The forthcoming Commission for Disabled Students created via the Office for Students is another exciting development and it is hoped that this group will consider transitions and independence via mainstream technology as key focus areas.

The brief sets out expectations of higher education institutions to work towards a more welcoming and inclusive environment:

  1. That senior management commit to inclusive practice and culture. We note this as a determining factor in whether institutions are finding it easy to progress this agenda and a major blocker where there is no senior sponsor to escalate to;
  2. To involve all university staff in encouraging students to disclose an impairment. This is key, but staff need support and training in how to approach this as levels of confidence vary and the topic needs careful handling;
  3. More comprehensive written policies detailing inclusive support. Policies are a good start but these need to be easy to find, and should incorporate reminders provided via a range of highly visible ‘nudges’ rather than dense policy documents being created, filed and forgotten;
  4. Build considerations of inclusivity and accessibility into curriculum design and programme review and offer alternative formats of lectures and course materials as standard practice. This is undoubtedly the nub of the issue and if inclusive curriculum design leads, other inclusive practices will follow;
  5. Build considerations of inclusivity and accessibility into purchasing of services and equipment. Stretched providers need to identify key issues and place the pressure on suppliers to meet these expectations or vote with their feet by finding accessible alternatives;
  6. Better sharing of best practice internally and across the sector. In our experience this is a strength of the sector and we produce regular blogs and updates shining a light on best practice from an inclusion and accessibility perspective;
  7. Better advice, guidance and training on digital accessibility for staff. AbilityNet are receiving a growing number of enquiries requesting training on accessibility both from a technical and a lived experience angle. Institutions are keen to communicate the ‘why’ as well as the ‘how’.

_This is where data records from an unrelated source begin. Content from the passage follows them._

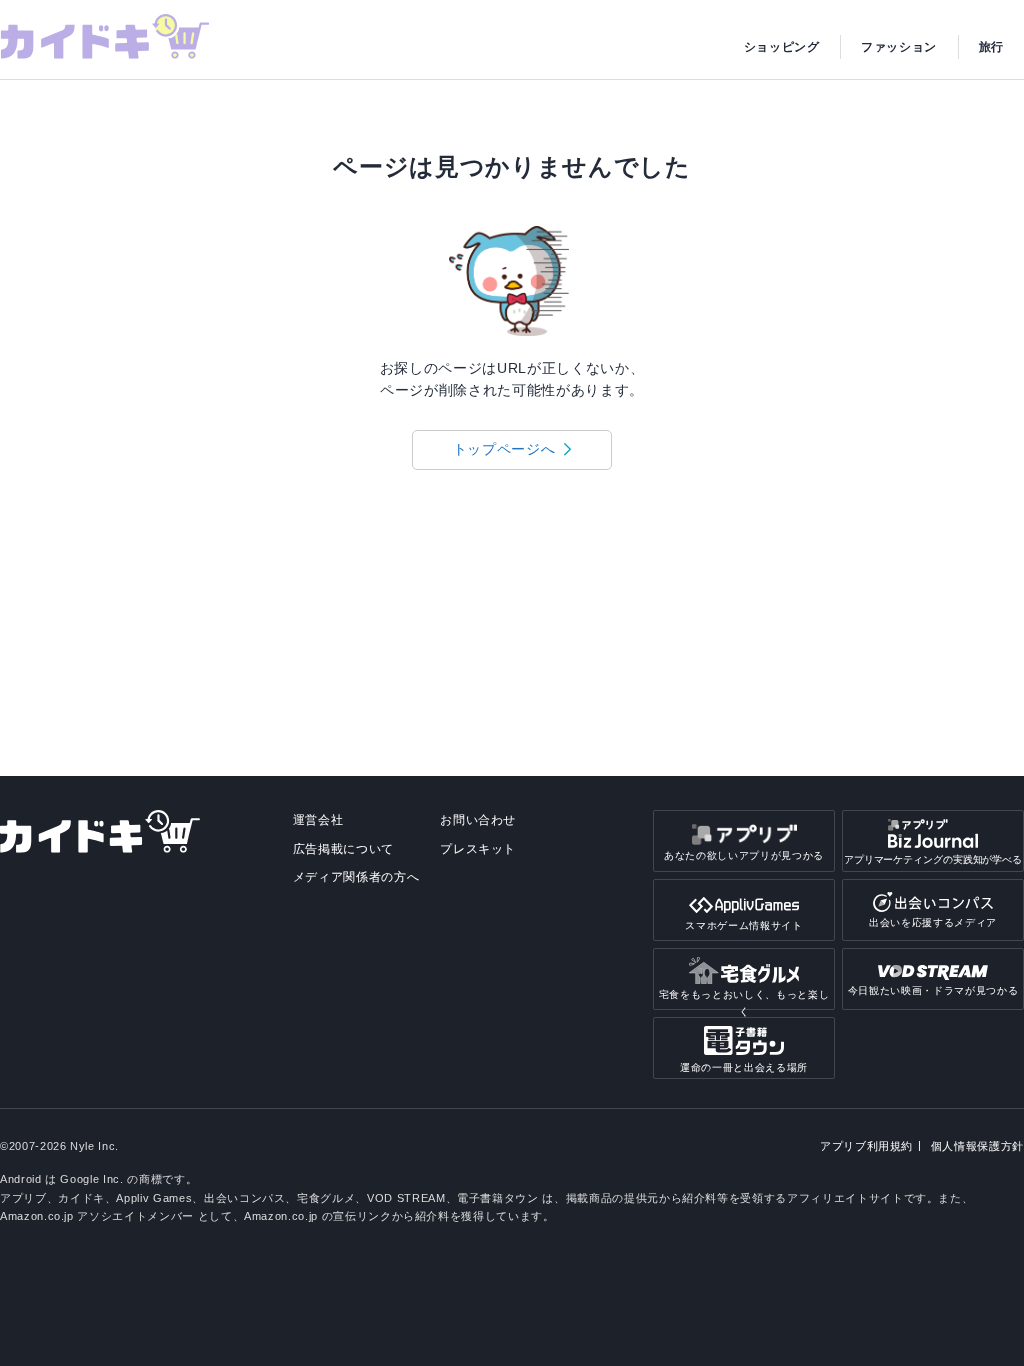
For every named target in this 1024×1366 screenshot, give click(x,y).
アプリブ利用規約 (866, 1146)
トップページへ (504, 449)
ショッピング (782, 47)
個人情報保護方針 (977, 1146)
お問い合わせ (478, 820)
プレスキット (478, 849)
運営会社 (318, 820)
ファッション (899, 47)
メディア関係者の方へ (356, 877)
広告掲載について (343, 849)
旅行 (991, 47)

Reflecting on the past few years, many have made great strides in providing support for disabled students. This is a journey, however, and with tech and other tools evolving quickly it is key that we push ourselves to proactively consider barriers and be inclusive by design. We must take advantage of this ‘moment’ so that the momentum created culminates in a more inclusive and less ‘bumpy journey’ for everyone. The goal being to create a level playing field upon which students can successfully progress, via their chosen studies, into a fulfilling career. As a consequence a wider range of employers will also stand to benefit from the advantages of a diverse workforce.